A 10-year-old commercial has been deemed “degrading and vilifying of husbands” by the advertising watchdog in a decision that could set a precedent for current and future ads, according to a report by media and marketing website Mumbrella.*
The Advertising Standards Board (ASB) upheld a complaint against an Allpest commercial that depicted husbands as “pests”.
The radio ad for the Western Australian company features a woman calling the pest control company Allpest and asking if it would exterminate husbands.

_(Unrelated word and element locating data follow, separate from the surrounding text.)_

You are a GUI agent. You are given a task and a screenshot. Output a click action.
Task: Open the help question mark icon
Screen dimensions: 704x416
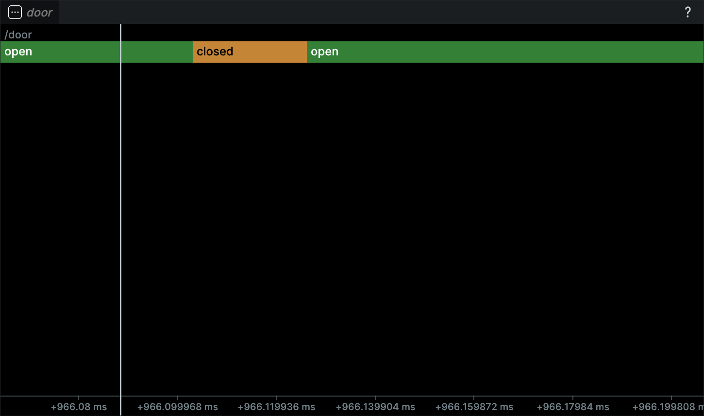pyautogui.click(x=687, y=12)
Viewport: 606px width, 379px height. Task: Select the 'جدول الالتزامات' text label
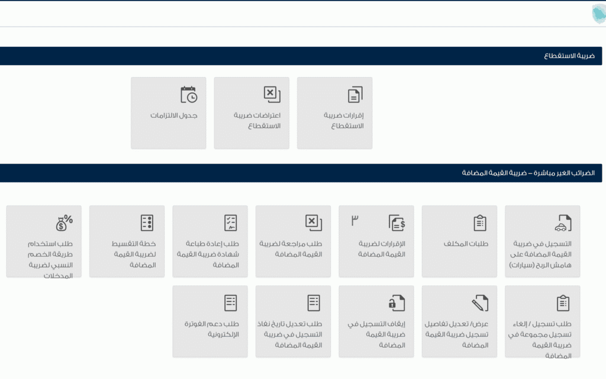(x=173, y=115)
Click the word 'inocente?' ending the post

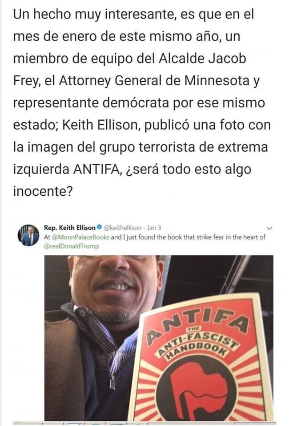pos(43,192)
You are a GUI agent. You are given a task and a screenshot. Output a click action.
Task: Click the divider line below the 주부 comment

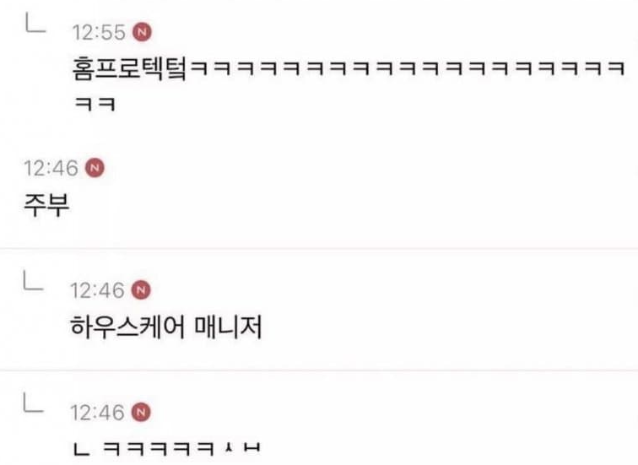coord(319,248)
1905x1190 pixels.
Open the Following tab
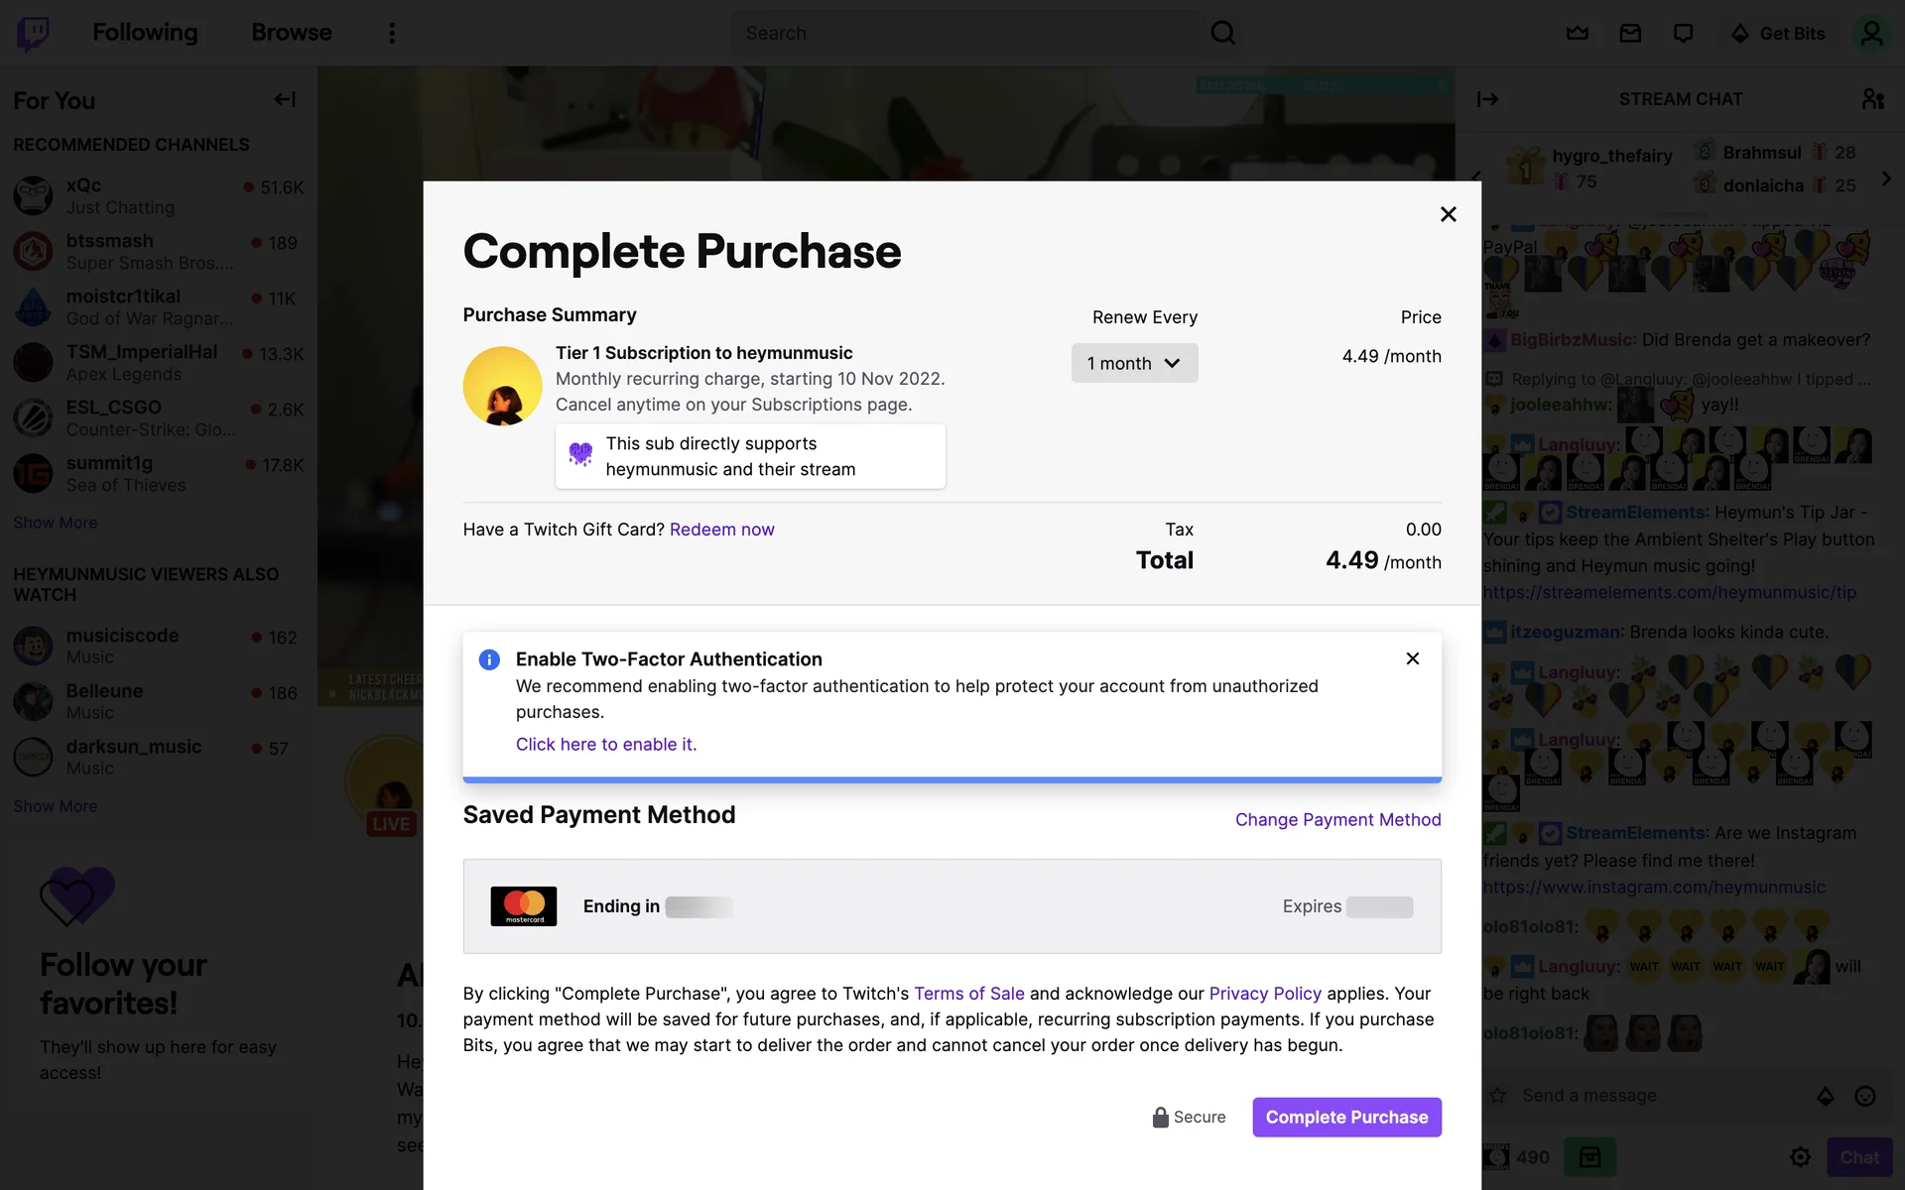click(x=145, y=33)
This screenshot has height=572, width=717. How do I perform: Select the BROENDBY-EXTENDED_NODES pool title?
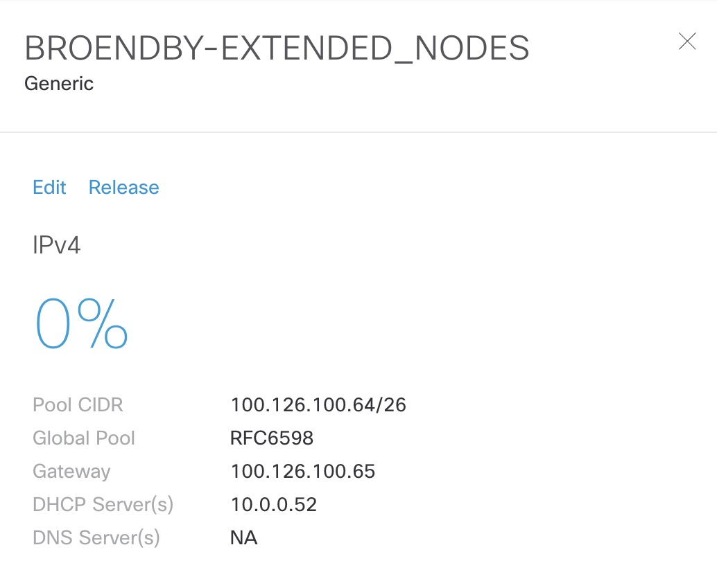click(277, 48)
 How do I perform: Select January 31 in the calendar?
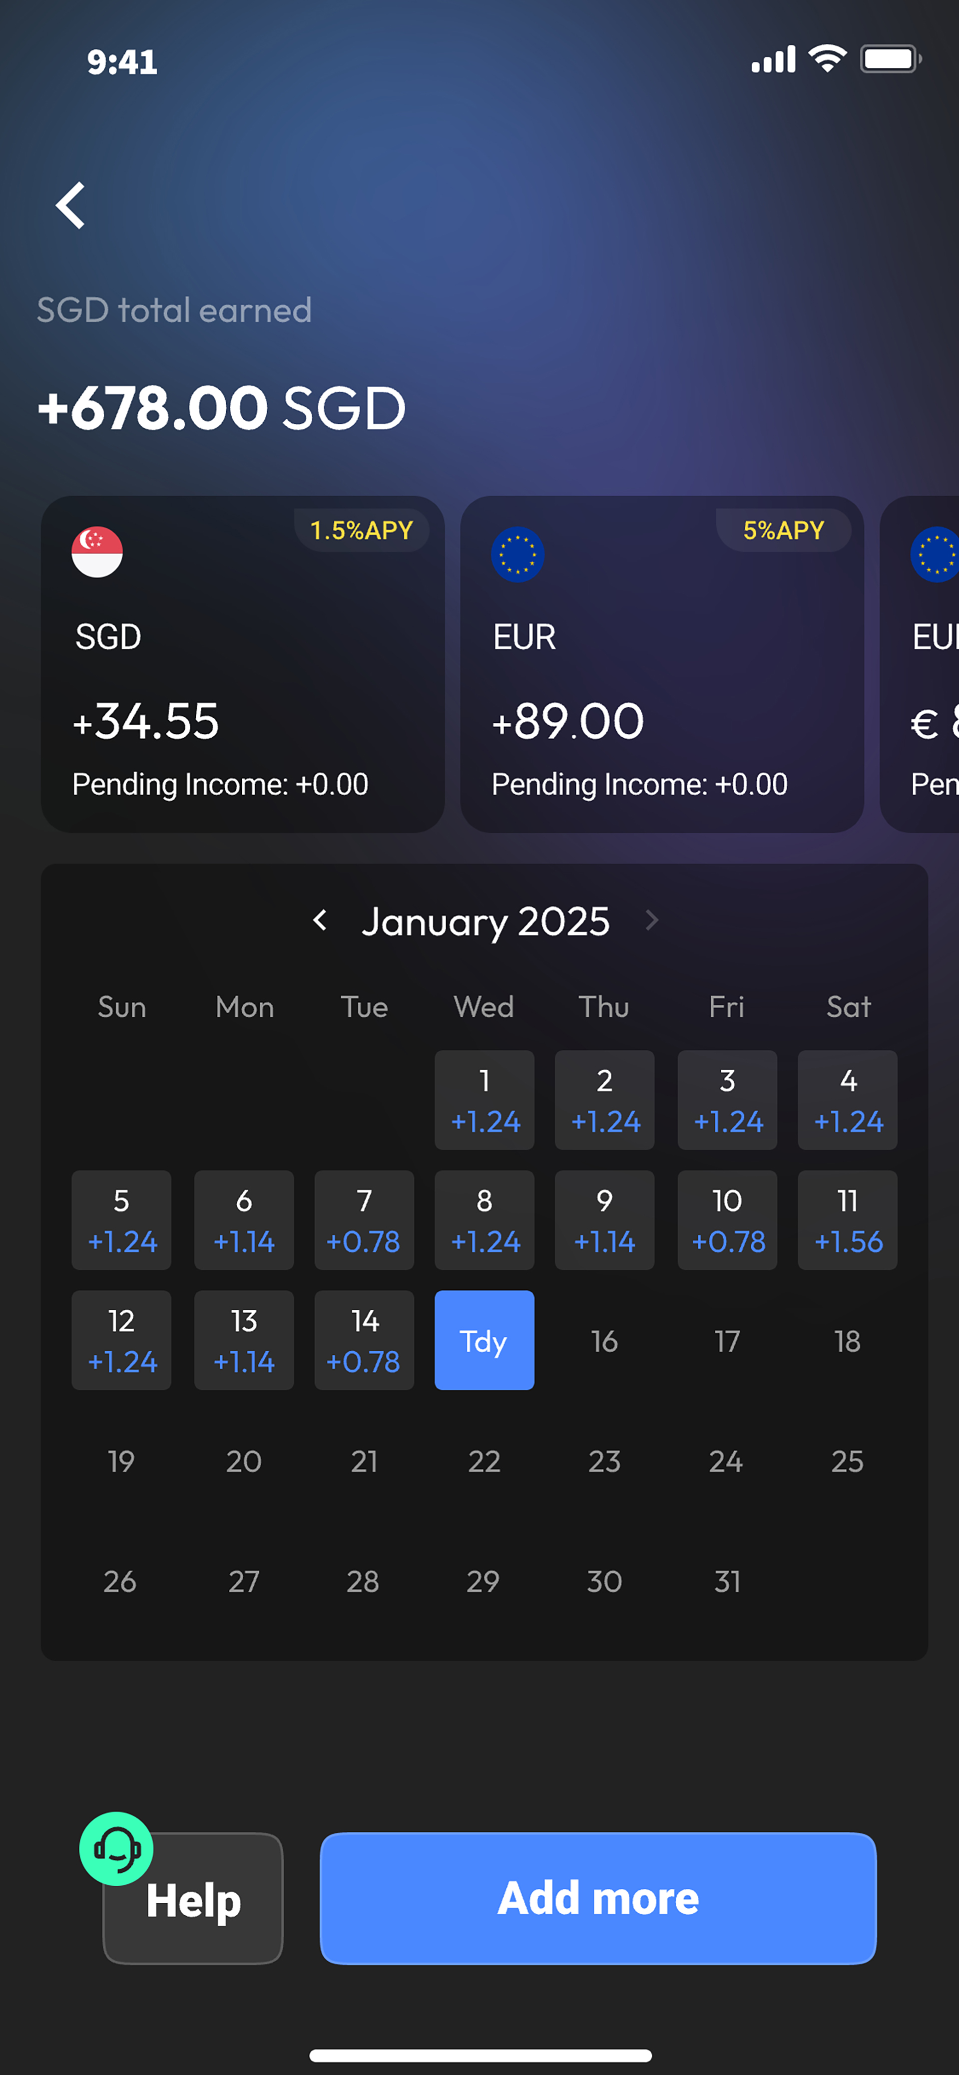pos(727,1581)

“Gender stereotyping, where the caller asks this company [presumably] if they ‘do husbands’. Would it be any more or less acceptable if the caller asked this company it ‘they did wives’ as opposed to husbands. I suspect it most certainly would not be,” the complaint stated.
The ASB report stated its ruling was based on the precedent of the Ashley Madison case, whereby the board determined the ad breached the Advertiser Code of Ethics.
“The majority of the board felt that comparing husbands to pests is degrading and vilifying of husbands,” the ASB report read.
Below is the television version of the Allpest radio ad which is largely the same as the radio version which the ASB ruled on.
“The majority of the Board felt that this advertisement did discriminate against and vilify husbands on the basis of gender,” the ASB report read.
“The Board considered that the advertisement did portray or depict material in a way which discriminates against or vilifies a person or section of the community on account of sexual preference or nationality.”
The double standard
Prominent British journalist and columnist Tom Utley wrote in the Daily Mail that there is a double standard for women and men in advertising.
However, he also failed to see how the sexualising of women in advertising is offensive.
“I wonder if, 40 years from now, the next generation will look back on the advertisements of 2015 — and marvel how anyone could have thought it acceptable to belittle and ridicule men,” he wrote.
“For the truth is that even now, after decades of listening to feminists on Woman’s Hour, I struggle to see why anyone should be offended by some of the old advertisements [portraying women].”
Some of Mr Utley’s sentiments were echoed, in extreme form, by former Labor leader Mark Latham in a News Corp column, in which he argued that white men are being singled out in a form of reverse racism.
“This is the new trend at the ABC and Fairfax Media – to judge people, not by the quality of their character or their contribution to society, but by the colour of their skin and the shape of their genitals,” he said.
“Unsurprisingly, in this world of reverse racism, white men are being blamed for the whole shebang.”
Men victims of sexism too, ‘MRAs’ argue
The growing backlash against perceived double standards and reverse racism is being championed by a whole movement both in Australia and overseas.
While the Allpest case may be a landmark decision in Australian advertising, there are plenty of examples of ads from overseas that have caused sexist uproar – for men.
This outrage is often promoted behind the banner of MRAs or “Men’s Rights Activists”.
Here are a few that have caused sexist concern for MRAs.
These ads have angered men’s groups because they portray males, and in particular husbands or boyfriends, as unintelligent or ridiculous.
This portrayal has angered MRAs in the same way that the advertising and media stereotypes of women frustrate feminists.
Women have long complained that they are too often portrayed as sexualised humans where their looks are of most, if not all importance, among other representations (housewives etc).
These types of ads are increasingly recognised as unacceptable.
It remains to be seen if the Allpest ad decision is the start of a similar change in the way men are portrayed in advertising.
*CORRECTION: An earlier version of this story did not attribute Mumbrella as the source of the original reporting.